One of the most memorable stories was told by Jack Rosenthal. He recounted a visit Katzenbach made to the LBJ Ranch in which President Johnson took his guests deer hunting. Katzenbach was not thrilled about the prospect. He was not a hunter. “And then,” as Rosenthal told it, “inspiration struck. Katzenbach said, ‘Mr. President, as much as I’d like to shoot a deer, I don’t think I should, I don’t have a Texas hunting license.’” This was particularly problematic given his position, as attorney general and he didn’t want to violate the law. LBJ responded, “You know, I never thought of that.” Both Katzenbach and a deer were spared.
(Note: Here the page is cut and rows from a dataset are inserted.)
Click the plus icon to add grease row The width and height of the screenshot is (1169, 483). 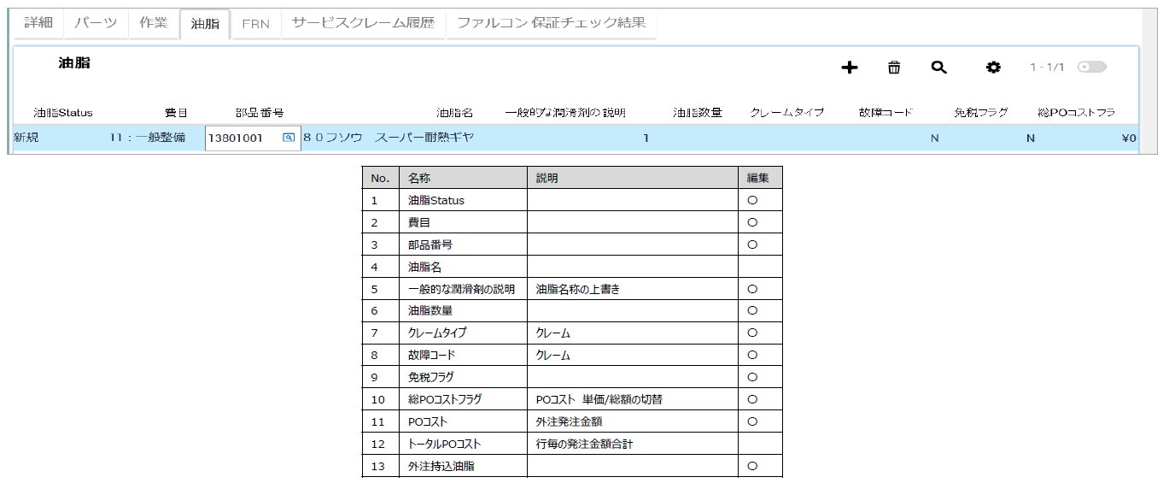(x=849, y=68)
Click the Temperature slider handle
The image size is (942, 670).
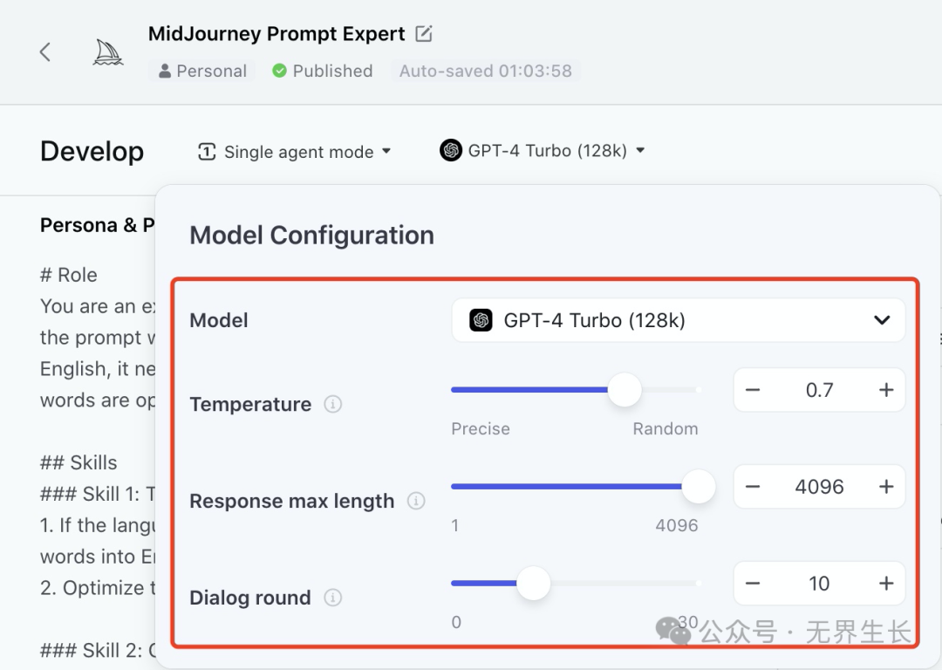tap(625, 390)
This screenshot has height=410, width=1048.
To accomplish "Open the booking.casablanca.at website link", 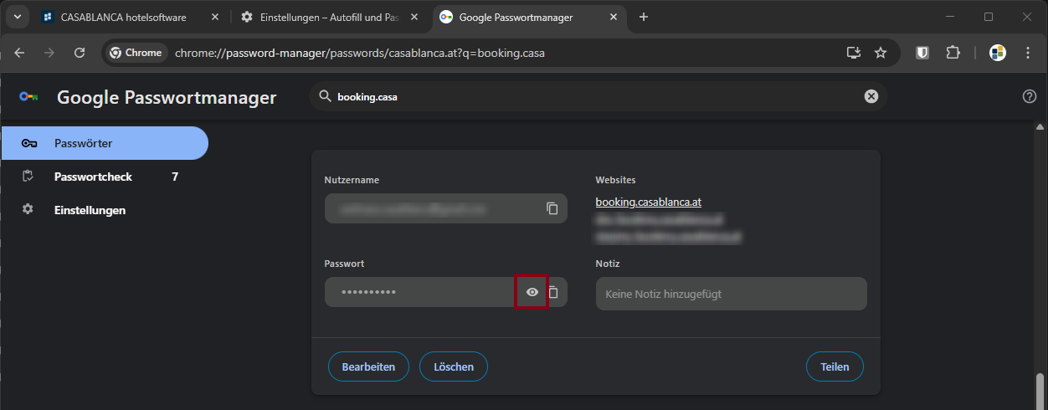I will click(x=648, y=202).
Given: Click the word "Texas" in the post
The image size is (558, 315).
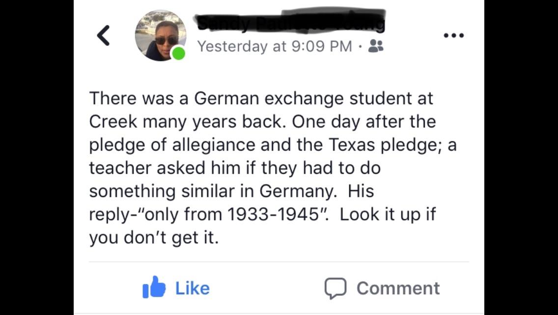Looking at the screenshot, I should (x=352, y=145).
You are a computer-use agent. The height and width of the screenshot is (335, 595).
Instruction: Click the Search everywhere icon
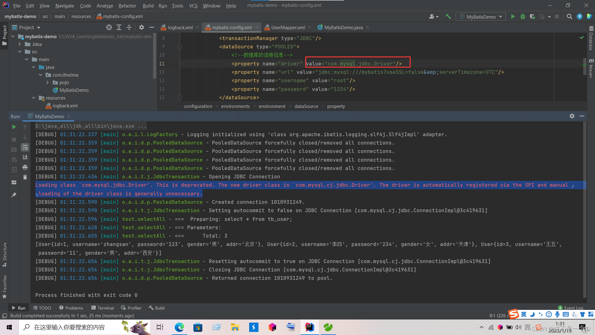click(569, 16)
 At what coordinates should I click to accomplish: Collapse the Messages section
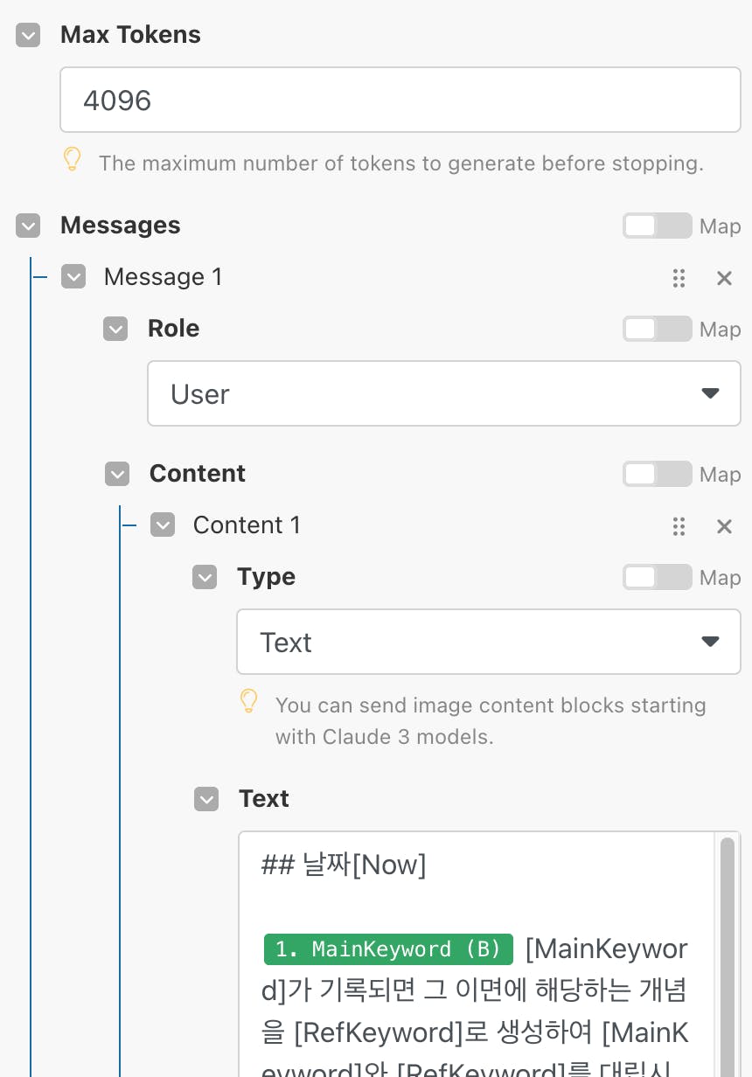coord(29,226)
The three friends were followed by Katzenbach’s four children, as different as can be, but all inherited Katzenbach’s wit and knack for storytelling. The last of his children to speak was his daughter, Mimi. Her theatrical background and stage presence commanded attention. She explained why there was a Bloodgood Maple tree on the stage. The answer can be traced to the Revolutionary War and Katzenbach’s namesake, Dr. Nicholas deBelleville.  As she said, goodness flowed through his veins. During the Battle of Trenton, Dr. deBelleville ordered both sides to carry their wounded to a bloodgood maple tree in the middle of the battlefield and he treated them all. “Like his namesake on the battlefield,” said Mimi, “Dad did not discriminate among those who are wounded in the fight for freedom and justice.”
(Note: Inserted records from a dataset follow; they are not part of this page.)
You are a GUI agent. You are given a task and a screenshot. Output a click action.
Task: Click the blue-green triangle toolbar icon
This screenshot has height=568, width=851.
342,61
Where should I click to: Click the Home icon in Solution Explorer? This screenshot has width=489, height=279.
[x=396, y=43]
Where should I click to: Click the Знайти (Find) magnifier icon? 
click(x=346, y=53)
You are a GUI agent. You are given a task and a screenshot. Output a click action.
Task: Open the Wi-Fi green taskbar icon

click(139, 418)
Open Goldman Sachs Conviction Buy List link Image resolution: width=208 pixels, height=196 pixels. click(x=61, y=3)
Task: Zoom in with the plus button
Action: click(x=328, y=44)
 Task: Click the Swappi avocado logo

After the service everyone retired to the Prospect House, a Victorian mansion in the center of campus, which once housed Princeton University presidents such as Woodrow Wilson. At the Prospect House friends, family and colleagues from as far back as Katzenbach’s days in the Kennedy and Johnson Administrations to his tenure as general counsel at IBM, and beyond, mingled and reminisced about the man who not only impacted the hundreds in attendance, but also this nation.